GIVEN TASK:
Starting with the line that contains "Task: Click the pencil icon in Chi Le row" and going on through the end of the material, repeat those lines with "icon" switched to "button" and everything else unchanged.

DATASET:
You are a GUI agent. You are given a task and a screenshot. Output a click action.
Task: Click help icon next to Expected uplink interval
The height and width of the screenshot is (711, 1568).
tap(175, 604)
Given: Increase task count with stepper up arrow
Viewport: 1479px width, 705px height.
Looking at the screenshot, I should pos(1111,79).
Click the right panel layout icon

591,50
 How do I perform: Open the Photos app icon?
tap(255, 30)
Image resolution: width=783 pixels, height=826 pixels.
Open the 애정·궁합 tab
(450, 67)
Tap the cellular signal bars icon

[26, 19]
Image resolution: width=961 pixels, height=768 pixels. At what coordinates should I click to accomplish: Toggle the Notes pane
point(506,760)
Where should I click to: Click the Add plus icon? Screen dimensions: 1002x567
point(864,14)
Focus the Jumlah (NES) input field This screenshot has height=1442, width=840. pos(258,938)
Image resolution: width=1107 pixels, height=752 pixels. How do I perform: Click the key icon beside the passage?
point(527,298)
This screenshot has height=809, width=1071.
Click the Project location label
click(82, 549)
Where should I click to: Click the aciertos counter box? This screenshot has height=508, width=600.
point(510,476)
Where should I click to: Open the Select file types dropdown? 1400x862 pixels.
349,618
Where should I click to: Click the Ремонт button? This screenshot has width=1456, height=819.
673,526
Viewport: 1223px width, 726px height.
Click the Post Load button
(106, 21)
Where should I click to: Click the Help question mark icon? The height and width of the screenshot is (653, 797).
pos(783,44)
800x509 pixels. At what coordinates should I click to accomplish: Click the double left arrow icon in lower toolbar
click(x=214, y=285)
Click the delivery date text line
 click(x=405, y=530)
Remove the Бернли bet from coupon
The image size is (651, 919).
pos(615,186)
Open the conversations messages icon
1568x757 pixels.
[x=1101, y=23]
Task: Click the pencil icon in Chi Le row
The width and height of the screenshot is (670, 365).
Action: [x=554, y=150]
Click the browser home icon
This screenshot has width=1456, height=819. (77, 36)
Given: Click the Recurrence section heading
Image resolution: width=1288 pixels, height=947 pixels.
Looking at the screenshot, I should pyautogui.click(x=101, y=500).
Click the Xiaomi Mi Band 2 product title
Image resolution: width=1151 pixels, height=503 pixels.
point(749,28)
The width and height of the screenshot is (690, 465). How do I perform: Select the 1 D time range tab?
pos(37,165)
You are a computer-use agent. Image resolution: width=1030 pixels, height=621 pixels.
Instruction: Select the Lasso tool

TASK SOLUTION:
Task: Click the pencil button in Chi Le row
The width and height of the screenshot is (670, 365).
Action: [x=554, y=150]
Click the browser home button
This screenshot has width=1456, height=819. (77, 36)
Given: Click the Recurrence section heading
Image resolution: width=1288 pixels, height=947 pixels.
Looking at the screenshot, I should pyautogui.click(x=101, y=500).
Click the Xiaomi Mi Band 2 product title
Image resolution: width=1151 pixels, height=503 pixels.
point(749,28)
The width and height of the screenshot is (690, 465). How do I perform: Select the 1 D time range tab?
pos(37,165)
You are a computer-use agent. Image resolution: width=1030 pixels, height=621 pixels.
Instruction: Select the Lasso tool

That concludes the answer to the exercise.